What: Despite announcing the acquisition of acreage in the Permain Basin in July, shares of WPX Energy (NYSE:WPX) couldn't withstand the massive sell-off in the entire oil and gas industry and declined 25% in July.
So what: If this were any other time, chances are Wall Street would have cheered the move WPX made last month to acquire privately held oil and gas producer RKI Exploration & Production for $2.75 billion. Not only was the company locking up acreage and production in one of the most promising shale basins for the next couple of decades, but it was doing so in a down market when those assets were trading at a pretty significant discount. At $12,000 per acre of undeveloped land in the deal, it's a 65% discount to what other companies were paying for similar acreage just over a year ago.
What made investors turn sour on WPX despite this opportunistic move was that the price of West Texas Intermediate fell by more than 12% in July to less than $50 a barrel, a price point which seems to freak out Wall Street.

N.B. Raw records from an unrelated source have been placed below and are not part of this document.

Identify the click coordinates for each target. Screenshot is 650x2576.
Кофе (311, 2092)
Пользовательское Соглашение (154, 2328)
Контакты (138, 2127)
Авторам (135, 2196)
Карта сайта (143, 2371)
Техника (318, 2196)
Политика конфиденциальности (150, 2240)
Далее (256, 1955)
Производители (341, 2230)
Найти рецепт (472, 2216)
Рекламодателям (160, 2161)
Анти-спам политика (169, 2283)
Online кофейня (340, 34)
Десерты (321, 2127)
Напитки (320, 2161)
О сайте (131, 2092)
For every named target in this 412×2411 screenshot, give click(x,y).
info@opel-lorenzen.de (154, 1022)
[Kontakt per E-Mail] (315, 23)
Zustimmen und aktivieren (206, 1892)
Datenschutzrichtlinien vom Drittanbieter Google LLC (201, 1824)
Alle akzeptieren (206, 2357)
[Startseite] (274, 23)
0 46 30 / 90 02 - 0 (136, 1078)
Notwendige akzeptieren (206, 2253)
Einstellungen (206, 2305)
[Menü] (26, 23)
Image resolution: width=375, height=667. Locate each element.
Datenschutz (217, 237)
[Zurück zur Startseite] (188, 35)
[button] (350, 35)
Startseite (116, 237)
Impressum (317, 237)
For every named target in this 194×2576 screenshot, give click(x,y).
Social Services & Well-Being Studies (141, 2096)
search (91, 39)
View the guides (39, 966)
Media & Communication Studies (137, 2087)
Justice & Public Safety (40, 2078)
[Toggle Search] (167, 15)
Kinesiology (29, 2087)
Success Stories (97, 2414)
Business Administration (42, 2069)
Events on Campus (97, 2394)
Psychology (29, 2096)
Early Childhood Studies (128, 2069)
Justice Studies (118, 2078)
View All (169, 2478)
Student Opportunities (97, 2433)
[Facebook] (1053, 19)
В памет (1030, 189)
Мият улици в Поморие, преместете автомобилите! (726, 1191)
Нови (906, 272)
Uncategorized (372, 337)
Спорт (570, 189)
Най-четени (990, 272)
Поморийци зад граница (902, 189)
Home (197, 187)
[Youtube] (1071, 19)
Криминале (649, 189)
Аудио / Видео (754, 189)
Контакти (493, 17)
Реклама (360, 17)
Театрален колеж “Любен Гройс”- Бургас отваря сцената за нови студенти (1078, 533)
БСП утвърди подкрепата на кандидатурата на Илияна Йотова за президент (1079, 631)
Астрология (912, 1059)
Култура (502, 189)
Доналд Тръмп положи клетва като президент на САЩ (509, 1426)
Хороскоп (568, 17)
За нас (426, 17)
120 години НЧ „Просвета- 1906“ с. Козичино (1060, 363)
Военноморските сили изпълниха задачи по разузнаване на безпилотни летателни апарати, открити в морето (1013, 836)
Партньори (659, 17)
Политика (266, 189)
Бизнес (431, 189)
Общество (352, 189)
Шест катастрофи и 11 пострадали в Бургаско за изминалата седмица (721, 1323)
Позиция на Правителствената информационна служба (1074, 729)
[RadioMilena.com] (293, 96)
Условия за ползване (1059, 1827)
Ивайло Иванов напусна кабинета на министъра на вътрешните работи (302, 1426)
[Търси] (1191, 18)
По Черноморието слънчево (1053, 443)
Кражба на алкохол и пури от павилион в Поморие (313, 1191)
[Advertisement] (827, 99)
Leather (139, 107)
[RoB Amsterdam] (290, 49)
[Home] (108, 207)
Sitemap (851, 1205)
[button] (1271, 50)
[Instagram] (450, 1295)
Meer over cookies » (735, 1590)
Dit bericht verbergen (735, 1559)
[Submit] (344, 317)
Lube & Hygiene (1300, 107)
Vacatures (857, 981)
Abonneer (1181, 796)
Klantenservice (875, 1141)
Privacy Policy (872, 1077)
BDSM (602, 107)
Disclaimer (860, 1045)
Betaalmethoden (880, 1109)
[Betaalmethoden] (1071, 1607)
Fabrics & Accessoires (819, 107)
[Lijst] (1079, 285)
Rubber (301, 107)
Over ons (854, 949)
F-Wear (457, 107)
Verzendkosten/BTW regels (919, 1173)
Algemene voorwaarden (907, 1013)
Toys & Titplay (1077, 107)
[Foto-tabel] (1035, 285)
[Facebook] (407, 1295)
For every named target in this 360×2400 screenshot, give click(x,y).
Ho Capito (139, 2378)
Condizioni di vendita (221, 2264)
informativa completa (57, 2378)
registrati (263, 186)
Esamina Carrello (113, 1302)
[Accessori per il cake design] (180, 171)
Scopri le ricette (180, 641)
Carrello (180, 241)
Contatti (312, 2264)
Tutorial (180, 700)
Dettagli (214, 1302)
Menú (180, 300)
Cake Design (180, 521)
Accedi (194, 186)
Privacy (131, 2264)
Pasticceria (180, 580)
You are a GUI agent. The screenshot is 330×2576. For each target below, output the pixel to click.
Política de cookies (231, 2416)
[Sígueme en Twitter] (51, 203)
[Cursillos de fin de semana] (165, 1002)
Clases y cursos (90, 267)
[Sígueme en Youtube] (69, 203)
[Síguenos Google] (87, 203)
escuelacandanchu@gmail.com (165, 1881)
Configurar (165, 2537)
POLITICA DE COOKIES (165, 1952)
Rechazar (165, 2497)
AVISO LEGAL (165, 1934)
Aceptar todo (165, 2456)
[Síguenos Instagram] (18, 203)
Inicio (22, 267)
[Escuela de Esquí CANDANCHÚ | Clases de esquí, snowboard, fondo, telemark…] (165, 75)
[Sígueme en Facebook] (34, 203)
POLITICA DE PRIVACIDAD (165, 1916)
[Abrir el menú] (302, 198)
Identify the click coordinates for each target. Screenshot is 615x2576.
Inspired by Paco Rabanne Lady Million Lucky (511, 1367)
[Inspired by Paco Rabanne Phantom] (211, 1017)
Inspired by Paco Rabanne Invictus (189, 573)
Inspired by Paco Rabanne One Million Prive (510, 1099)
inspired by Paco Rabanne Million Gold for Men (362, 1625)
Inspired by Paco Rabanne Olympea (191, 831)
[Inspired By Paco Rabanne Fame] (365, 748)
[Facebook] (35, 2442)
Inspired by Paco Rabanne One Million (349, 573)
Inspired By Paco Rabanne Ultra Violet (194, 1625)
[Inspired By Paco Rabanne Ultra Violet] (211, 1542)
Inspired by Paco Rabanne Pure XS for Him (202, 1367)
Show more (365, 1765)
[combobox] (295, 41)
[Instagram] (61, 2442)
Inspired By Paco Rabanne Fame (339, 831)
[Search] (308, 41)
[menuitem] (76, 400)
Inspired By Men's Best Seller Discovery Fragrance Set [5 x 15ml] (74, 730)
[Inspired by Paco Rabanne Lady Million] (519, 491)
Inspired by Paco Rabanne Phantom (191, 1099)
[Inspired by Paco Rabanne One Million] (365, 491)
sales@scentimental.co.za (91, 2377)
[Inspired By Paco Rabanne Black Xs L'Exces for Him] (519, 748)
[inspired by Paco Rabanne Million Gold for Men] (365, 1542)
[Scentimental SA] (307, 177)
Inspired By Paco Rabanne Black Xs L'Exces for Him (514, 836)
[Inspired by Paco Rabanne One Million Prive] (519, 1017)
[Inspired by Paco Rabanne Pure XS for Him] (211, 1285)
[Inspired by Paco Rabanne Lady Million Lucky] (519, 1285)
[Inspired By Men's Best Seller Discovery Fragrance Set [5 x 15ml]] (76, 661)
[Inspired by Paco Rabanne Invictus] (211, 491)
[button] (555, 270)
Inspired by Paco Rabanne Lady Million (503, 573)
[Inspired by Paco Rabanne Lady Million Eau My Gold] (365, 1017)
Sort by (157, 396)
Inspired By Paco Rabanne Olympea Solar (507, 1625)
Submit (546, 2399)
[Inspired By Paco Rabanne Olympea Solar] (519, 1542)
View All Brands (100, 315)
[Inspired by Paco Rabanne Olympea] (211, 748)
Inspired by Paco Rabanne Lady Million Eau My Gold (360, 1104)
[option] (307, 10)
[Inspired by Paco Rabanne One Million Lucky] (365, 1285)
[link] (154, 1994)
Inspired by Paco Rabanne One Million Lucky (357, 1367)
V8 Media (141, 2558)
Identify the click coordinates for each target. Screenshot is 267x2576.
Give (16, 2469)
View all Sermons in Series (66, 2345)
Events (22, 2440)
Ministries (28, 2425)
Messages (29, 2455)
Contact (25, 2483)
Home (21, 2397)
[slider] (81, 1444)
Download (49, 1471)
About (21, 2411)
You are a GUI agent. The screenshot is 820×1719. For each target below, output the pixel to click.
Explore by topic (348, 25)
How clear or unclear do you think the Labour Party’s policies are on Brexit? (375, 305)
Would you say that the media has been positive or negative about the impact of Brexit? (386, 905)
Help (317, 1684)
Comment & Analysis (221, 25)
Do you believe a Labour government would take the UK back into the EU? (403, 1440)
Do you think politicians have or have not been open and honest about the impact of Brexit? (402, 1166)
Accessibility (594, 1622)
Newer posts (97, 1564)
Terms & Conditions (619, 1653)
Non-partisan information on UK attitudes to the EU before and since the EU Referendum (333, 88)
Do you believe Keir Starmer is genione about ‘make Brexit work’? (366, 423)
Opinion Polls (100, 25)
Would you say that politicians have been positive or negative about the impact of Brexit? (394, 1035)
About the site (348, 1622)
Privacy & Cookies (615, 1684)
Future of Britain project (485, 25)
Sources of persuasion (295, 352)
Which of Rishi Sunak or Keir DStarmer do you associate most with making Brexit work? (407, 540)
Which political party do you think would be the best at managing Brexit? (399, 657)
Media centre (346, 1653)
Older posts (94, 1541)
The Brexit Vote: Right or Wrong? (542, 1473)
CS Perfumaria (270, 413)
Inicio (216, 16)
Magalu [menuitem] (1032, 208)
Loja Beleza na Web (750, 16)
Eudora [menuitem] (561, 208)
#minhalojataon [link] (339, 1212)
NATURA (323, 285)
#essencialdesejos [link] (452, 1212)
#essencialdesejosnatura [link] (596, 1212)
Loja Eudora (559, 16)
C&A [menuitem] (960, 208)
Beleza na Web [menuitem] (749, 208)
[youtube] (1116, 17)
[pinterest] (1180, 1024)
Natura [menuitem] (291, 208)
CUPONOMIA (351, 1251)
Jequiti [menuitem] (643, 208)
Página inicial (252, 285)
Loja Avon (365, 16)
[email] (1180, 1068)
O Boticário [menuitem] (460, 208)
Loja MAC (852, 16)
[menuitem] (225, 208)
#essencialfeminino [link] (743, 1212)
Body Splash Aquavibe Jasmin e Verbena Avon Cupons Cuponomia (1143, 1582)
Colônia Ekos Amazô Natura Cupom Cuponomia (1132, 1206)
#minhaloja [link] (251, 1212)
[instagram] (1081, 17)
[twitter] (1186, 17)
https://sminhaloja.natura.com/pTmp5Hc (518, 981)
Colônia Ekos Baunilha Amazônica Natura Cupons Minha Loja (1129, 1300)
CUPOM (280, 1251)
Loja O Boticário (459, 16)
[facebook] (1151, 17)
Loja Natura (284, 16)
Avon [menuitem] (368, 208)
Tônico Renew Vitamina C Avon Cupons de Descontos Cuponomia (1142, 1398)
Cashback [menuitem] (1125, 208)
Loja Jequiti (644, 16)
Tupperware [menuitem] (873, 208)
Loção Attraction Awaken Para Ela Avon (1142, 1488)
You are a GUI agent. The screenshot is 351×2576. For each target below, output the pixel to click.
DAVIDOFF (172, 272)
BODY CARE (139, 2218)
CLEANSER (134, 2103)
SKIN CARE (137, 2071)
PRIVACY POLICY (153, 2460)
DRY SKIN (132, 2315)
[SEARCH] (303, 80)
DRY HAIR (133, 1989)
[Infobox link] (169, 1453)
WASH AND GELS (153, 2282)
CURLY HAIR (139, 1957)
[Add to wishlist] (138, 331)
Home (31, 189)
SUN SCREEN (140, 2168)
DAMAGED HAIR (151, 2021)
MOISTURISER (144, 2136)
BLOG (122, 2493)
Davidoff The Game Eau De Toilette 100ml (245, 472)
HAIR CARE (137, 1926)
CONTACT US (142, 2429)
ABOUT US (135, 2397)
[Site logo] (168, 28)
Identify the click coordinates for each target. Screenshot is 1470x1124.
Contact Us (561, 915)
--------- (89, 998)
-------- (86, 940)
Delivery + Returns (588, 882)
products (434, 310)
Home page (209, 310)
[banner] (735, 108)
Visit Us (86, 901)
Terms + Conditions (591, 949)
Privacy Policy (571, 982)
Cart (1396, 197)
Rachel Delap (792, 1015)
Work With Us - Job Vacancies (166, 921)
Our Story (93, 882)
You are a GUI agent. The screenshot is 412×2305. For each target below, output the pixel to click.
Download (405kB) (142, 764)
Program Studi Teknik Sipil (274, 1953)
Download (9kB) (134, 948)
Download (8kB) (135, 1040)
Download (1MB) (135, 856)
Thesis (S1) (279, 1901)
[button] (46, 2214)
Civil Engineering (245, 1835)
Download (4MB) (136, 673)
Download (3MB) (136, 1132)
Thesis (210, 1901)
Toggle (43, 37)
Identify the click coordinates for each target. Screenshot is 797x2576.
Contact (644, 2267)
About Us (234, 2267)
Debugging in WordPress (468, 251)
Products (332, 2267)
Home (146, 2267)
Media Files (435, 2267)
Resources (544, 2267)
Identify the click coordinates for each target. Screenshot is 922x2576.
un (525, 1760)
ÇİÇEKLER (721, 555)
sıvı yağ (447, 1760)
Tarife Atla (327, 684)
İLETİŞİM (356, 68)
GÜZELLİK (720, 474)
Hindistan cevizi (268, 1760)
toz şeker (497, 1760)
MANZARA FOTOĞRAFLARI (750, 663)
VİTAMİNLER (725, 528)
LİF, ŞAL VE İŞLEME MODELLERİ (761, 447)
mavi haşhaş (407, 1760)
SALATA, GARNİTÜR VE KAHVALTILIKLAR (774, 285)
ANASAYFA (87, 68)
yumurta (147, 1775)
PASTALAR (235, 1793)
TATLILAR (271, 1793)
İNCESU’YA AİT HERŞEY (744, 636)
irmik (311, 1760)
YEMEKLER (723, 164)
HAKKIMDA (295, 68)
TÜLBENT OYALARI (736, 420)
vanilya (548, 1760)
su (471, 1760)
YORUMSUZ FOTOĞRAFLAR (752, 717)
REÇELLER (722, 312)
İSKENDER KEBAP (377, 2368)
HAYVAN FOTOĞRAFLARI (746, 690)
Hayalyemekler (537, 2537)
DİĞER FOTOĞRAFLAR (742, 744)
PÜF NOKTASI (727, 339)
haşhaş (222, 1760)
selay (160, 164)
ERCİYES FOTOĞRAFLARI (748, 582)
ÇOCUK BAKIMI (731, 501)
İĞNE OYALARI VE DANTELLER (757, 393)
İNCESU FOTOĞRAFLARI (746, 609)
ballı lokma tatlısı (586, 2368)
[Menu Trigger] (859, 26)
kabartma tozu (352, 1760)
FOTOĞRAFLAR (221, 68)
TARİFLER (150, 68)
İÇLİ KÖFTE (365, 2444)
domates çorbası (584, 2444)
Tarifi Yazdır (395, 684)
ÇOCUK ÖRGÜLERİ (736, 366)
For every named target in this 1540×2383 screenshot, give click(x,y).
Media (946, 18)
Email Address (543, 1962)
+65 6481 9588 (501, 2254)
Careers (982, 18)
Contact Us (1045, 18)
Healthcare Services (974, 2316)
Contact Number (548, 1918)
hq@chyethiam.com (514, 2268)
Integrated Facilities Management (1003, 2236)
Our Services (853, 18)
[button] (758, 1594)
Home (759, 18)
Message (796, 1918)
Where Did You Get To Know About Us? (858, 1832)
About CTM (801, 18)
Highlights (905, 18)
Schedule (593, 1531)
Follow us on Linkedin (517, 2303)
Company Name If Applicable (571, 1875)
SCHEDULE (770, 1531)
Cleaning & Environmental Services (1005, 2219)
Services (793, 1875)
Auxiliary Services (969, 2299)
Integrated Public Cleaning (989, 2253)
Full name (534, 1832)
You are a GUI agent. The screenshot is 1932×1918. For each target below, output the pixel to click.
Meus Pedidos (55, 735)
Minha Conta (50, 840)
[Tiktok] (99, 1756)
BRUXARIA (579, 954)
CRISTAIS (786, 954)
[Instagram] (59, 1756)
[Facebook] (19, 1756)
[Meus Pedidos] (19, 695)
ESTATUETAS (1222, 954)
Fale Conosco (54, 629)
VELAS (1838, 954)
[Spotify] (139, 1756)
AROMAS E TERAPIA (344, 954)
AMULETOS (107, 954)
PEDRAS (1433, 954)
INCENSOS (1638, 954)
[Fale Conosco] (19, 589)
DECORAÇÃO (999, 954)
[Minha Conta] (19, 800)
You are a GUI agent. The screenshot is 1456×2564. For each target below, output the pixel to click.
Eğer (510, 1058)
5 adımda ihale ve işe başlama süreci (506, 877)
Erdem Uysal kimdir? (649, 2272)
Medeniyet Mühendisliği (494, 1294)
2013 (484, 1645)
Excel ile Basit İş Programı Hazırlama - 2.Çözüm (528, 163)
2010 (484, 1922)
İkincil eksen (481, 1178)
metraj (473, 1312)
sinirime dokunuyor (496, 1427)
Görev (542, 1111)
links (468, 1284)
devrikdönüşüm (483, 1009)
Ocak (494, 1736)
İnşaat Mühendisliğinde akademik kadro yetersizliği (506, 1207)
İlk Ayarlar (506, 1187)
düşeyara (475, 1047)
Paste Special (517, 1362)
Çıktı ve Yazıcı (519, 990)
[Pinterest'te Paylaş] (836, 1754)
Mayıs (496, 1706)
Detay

Without a financial boost from futures contracts, there aren't many shale producers out there that can make money at that price. If those prices last for a while, it could put shale producers, WPX included, in a world of hurt.
Now what: WPX Energy is actually in a better position than many others in the exploration and production industry today, as evidenced by its ability to finance the acquisition of another company in today's market. The company has some pretty decent hedging protection through the rest of this year and into 2016, but beyond that things could get really hairy without a change in oil and gas prices. If prices do indeed rise, the acquisition of RKI Exploration will look like a stroke of genius, but even a good purchase can hurt WPX in a down market.